Pike cursed as he scrambled off of Tulsi, hitching up his jeans as he reached for her discarded clothes. Pulse racing, Tulsi splashed away the stickiness on her stomach, wiggled into her underpants, and had just finished buttoning her jeans and tugging her tank top back into place when Mia appeared at the top of the bank.

“There you two are.” Mia frowned as her eyes flicked from Pike, who had just finished rescuing his hat from where it had floated downstream, to Tulsi and back again. “Didn’t you hear me calling?”

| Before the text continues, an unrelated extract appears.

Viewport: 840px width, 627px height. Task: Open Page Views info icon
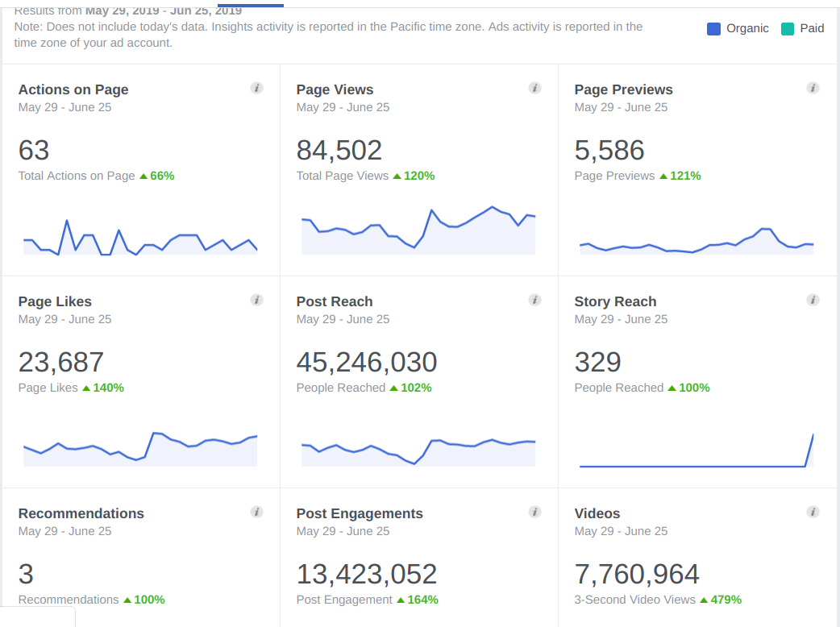pos(534,88)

“Guess not,” Pike said innocently. “Sound doesn’t carry too well around here. What’s up?”

“I was worried,” Mia said, her brows still drawn together. “Everyone else is already back, but you two were missing. I thought maybe your knee was giving you trouble.”

“No, I’m good,” he said, glancing Tulsi’s way. “Tulsi and I were just catching up.”

“Pike was telling me I should quit breaking horses for Daddy.” Tulsi sat down on the rocks and began pulling on her socks and boots, past ready to make her getaway.

“He’s right.” Mia came to stand beside her, sending dirt skittering down the steep bank as she moved. “I’ve been saying that for months. Don’t suppose he got through to you, did he?”

Tulsi shook her head, keeping her eyes on her feet as she tugged on her boots. “Nope. I told him it was none of his business, thank you very much. My life is my life.”

“You’re getting sassy in your old age,” Mia said with a laugh. “Isn’t she, Pike?”

“She was always sassy,” Pike said, his tone far too intimate for Tulsi’s liking. The last thing she needed was for Mia to start suspecting that she and Pike had a history. She’d kept her affair with Mia’s brother a secret for years and she intended to go right on keeping it. Nothing good could come from her best friend learning the truth.

“Only with family.” Tulsi came to her feet and forced a smile. “It’s easy to tell your big brother to mind his own business.” She looped her arm through Mia’s. “I’m sorry, but I went wading instead of scavenger hunting. I hope you’re not mad.”